> Text extract
---

The 2011 United States state legislative elections were held on November 8, 2011. Eight legislative chambers in four states held regularly-scheduled elections. These off-year elections coincided with other state and local elections, including gubernatorial elections in four states.

These were the first elections to be affected by redistricting after the 2010 census, except in the case of Mississippi, where partisan differences prevented new maps from being passed in time. 

Republicans flipped control of the Virginia Senate, thereby establishing a trifecta. In Mississippi, Republicans won the state House for the first time since 1876, and solidified control of the state Senate after several Democrats switched parties earlier in the year, giving Republicans control of the chamber. Republicans obtained a trifecta in the state for the first time since 1876 as a result. In Louisiana, Republicans solidified control of both houses of the legislature after several Democrats switched parties at the beginning of the year, which gave Republicans a trifecta there for the first time since 1873.

Summary table 
Regularly-scheduled elections were held in 8 of the 99 state legislative chambers in the United States. Nationwide, regularly-scheduled elections were held for 578 of the 7,383 legislative seats. This table only covers regularly-scheduled elections; additional special elections took place concurrently with these regularly-scheduled elections.

---

> Data extract
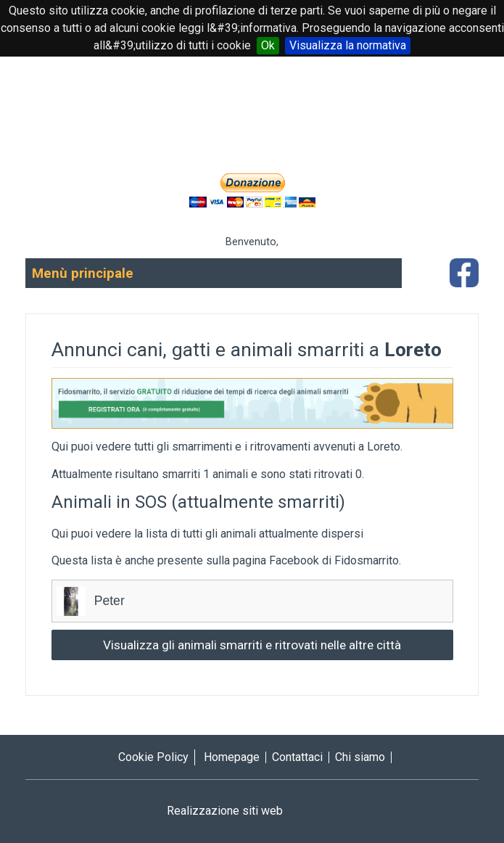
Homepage (231, 757)
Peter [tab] (252, 601)
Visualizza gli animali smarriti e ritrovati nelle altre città (252, 645)
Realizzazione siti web (252, 810)
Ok (268, 45)
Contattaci (297, 757)
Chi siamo (360, 757)
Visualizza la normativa (347, 45)
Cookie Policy (153, 757)
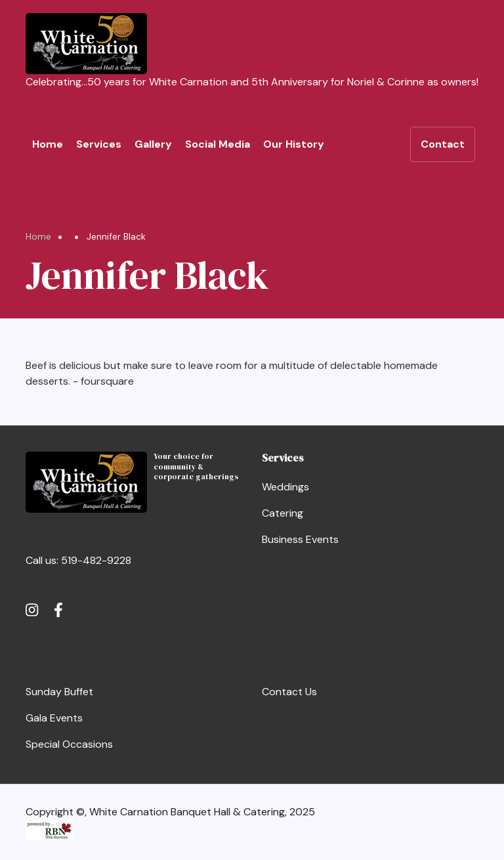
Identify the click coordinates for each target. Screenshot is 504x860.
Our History (293, 144)
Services (98, 144)
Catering (282, 513)
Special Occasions (69, 744)
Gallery (153, 144)
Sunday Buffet (59, 691)
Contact (442, 144)
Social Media (217, 144)
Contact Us (289, 691)
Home (47, 144)
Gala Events (54, 718)
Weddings (285, 486)
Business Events (300, 539)
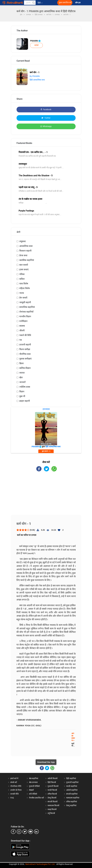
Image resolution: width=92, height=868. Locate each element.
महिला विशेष (24, 288)
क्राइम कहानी (24, 401)
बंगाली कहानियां (72, 794)
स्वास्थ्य (22, 326)
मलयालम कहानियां (72, 798)
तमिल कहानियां (71, 802)
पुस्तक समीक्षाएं (25, 359)
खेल (21, 377)
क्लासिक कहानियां (27, 260)
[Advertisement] (46, 495)
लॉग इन (78, 3)
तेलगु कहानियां (71, 805)
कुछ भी (22, 396)
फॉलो (36, 45)
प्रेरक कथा (23, 255)
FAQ (12, 798)
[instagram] (19, 832)
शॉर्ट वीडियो (33, 794)
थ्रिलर (21, 363)
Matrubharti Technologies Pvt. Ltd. (40, 864)
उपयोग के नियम (16, 790)
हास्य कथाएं (24, 270)
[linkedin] (36, 832)
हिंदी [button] (40, 3)
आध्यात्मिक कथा (26, 246)
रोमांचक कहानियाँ (26, 312)
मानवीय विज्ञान (25, 316)
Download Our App (46, 762)
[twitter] (25, 832)
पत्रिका (22, 274)
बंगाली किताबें (52, 802)
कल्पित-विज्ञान (25, 368)
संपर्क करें (13, 782)
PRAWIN (35, 41)
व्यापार (22, 373)
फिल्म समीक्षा (25, 349)
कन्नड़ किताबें (52, 809)
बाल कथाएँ (24, 265)
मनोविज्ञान (23, 321)
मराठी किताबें (52, 790)
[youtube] (31, 832)
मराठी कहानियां (71, 786)
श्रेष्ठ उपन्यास (33, 782)
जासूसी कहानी (25, 302)
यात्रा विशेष (24, 284)
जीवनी (22, 331)
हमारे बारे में (14, 778)
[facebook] (13, 832)
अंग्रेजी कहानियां (72, 790)
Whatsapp (46, 126)
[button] (33, 2)
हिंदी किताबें (52, 782)
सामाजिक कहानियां (27, 307)
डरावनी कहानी (25, 345)
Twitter (46, 118)
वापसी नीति (14, 794)
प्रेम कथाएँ (23, 298)
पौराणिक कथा (25, 354)
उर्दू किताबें (51, 813)
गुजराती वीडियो (34, 786)
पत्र (21, 340)
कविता (22, 279)
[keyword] (30, 2)
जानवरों (22, 382)
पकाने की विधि (25, 335)
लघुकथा (22, 241)
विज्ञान (22, 392)
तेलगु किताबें (52, 798)
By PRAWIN (34, 76)
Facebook (46, 110)
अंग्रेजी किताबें (52, 778)
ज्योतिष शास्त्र (25, 387)
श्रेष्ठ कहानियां (33, 778)
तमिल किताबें (52, 794)
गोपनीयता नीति (16, 786)
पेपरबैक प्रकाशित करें (36, 798)
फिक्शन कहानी (25, 251)
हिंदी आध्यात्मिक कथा (37, 80)
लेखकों (31, 790)
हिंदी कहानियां (71, 778)
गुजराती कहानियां (72, 782)
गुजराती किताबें (53, 786)
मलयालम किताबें (53, 805)
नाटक (22, 293)
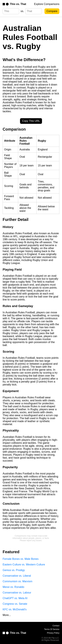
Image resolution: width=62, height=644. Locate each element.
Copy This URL (31, 121)
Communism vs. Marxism (18, 581)
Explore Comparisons (46, 4)
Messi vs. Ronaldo (14, 587)
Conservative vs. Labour (17, 592)
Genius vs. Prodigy (14, 570)
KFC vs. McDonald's (14, 609)
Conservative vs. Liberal (17, 576)
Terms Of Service (52, 629)
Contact (56, 626)
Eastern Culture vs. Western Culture (24, 564)
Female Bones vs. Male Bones (20, 559)
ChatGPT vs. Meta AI (15, 598)
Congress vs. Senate (15, 604)
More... (7, 615)
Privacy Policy (53, 633)
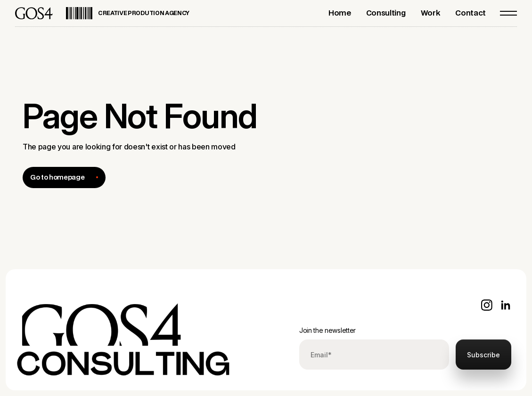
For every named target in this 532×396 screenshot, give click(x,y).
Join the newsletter (327, 330)
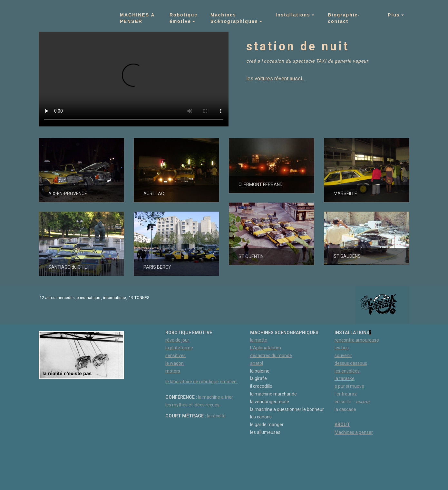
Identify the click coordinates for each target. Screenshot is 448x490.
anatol (257, 363)
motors (173, 371)
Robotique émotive (183, 18)
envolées (350, 371)
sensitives (175, 355)
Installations (293, 15)
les (338, 371)
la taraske (345, 378)
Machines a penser (354, 432)
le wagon (174, 363)
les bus (342, 348)
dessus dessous (351, 363)
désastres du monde (271, 355)
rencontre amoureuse (357, 340)
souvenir (343, 355)
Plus (394, 15)
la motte (258, 340)
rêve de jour (177, 340)
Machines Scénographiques (234, 18)
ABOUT (342, 425)
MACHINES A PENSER (138, 18)
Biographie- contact (345, 18)
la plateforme (179, 348)
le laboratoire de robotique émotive (201, 382)
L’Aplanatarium (266, 348)
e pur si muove (349, 386)
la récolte (216, 416)
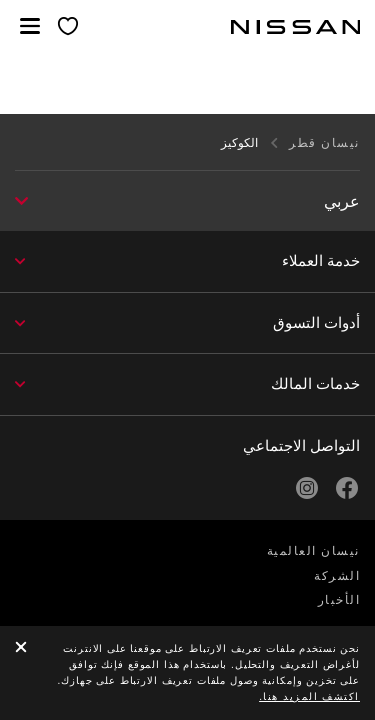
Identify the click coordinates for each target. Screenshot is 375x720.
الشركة (337, 576)
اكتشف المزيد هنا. (309, 696)
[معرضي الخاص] (69, 27)
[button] (30, 26)
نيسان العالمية (313, 551)
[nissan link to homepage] (296, 27)
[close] (21, 648)
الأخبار (339, 600)
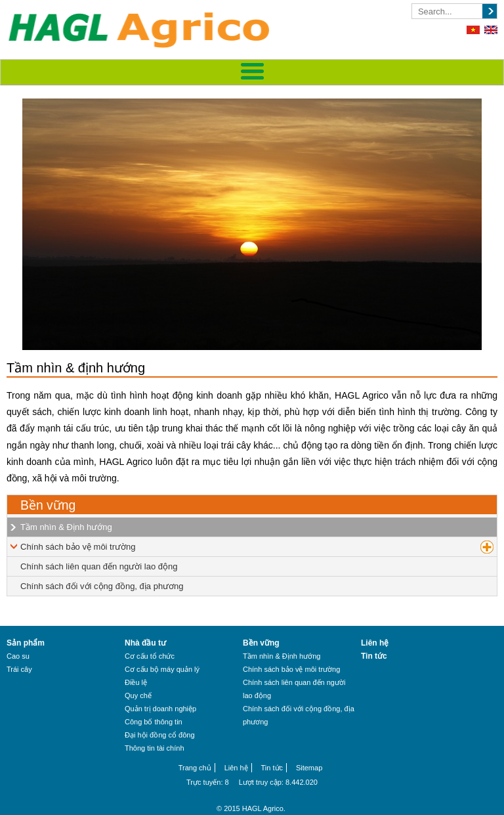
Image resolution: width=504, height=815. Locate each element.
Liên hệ (375, 643)
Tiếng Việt (473, 30)
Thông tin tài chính (154, 748)
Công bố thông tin (154, 722)
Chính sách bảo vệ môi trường (78, 546)
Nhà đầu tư (145, 643)
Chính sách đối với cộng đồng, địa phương (102, 586)
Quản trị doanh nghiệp (160, 709)
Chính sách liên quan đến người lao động (98, 566)
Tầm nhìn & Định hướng (66, 527)
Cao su (18, 656)
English (491, 30)
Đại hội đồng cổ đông (159, 735)
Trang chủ (195, 768)
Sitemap (309, 768)
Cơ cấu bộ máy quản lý (162, 669)
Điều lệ (136, 682)
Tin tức (374, 656)
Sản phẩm (26, 643)
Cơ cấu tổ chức (150, 656)
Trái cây (19, 669)
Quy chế (138, 695)
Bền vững (48, 505)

---

> Task to complete
Copy the passage on the 2011 state legislative elections in full, word for word. Work only from the passage on the 2011 state legislative elections and set the data aside.

> Answer for the task
The 2011 United States state legislative elections were held on November 8, 2011. Eight legislative chambers in four states held regularly-scheduled elections. These off-year elections coincided with other state and local elections, including gubernatorial elections in four states.

These were the first elections to be affected by redistricting after the 2010 census, except in the case of Mississippi, where partisan differences prevented new maps from being passed in time. 

Republicans flipped control of the Virginia Senate, thereby establishing a trifecta. In Mississippi, Republicans won the state House for the first time since 1876, and solidified control of the state Senate after several Democrats switched parties earlier in the year, giving Republicans control of the chamber. Republicans obtained a trifecta in the state for the first time since 1876 as a result. In Louisiana, Republicans solidified control of both houses of the legislature after several Democrats switched parties at the beginning of the year, which gave Republicans a trifecta there for the first time since 1873.

Summary table 
Regularly-scheduled elections were held in 8 of the 99 state legislative chambers in the United States. Nationwide, regularly-scheduled elections were held for 578 of the 7,383 legislative seats. This table only covers regularly-scheduled elections; additional special elections took place concurrently with these regularly-scheduled elections.